Translator for HPLC HINTS and TIPS for Chromatographers

Saturday, December 23, 2023

HPLC SOLVENT COMPRESSIBILITY - REVISITED

 Twelve years ago I published a short article here (HPLC PUMP SOLVENT COMPRESSIBILITY VALUES) which described the importance of setting the correct solvent compressibility values in the HPLC pump's table. Developing HPLC methods which exhibit smooth, stable baselines, with little measurable signal artifacts (e.g. spikes, noise, oscillation) and minimal pressure fluctuations help insure reliable, repeatable methods. Taking steps to insure that the LC pump operates is setup properly for the method are part of following good chromatography fundamentals

Over the past month I consulted for three different clients who needed help in troubleshooting various "pump stability problems". In all three cases, each HPLC system showed extreme pump pressure cycling, cavitation, noise and instability over time. Pressure fluctuations of 10% (or in one case, 10-30% Ripple values) were observed in several different HPLC methods that were used. One of the very first areas to check for problems with pump pressure instability is mobile phase degassing.  

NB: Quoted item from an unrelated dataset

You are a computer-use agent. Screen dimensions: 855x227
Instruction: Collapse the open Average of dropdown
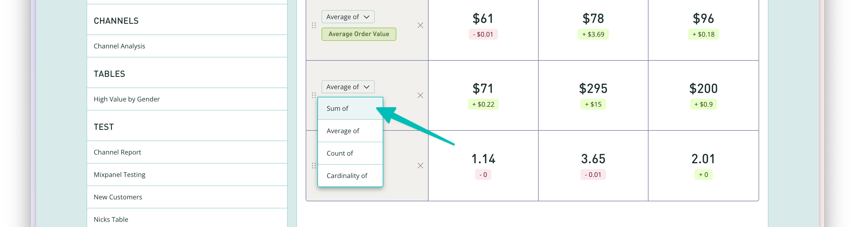pos(348,87)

Proper operation of the HPLC pump requires that efficient degassing of all mobile phases is performed before the liquids enter the pump head. 

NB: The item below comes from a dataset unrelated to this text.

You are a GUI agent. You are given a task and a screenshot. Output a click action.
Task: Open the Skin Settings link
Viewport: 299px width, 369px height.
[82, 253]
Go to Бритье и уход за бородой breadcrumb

Failure to properly degas liquids often results in pump cavitation, check valve sticking and baseline instability. An Inline vacuum degasser or continuous Helium sparing should be used to degas all mobile phase solution for use in HPLC (not sonication or vacuum filtration which perform poorly to solve degassing issues). 

In one of the three cases, the HPLC degasser was found to be broken and long overdue for service. Cleaning and servicing the degasser cured the problem and the method that once showed pressure ripple of >10% now shows no baseline disturbances and very low ripple of ~0.1% at ~ 70 bars system pressure.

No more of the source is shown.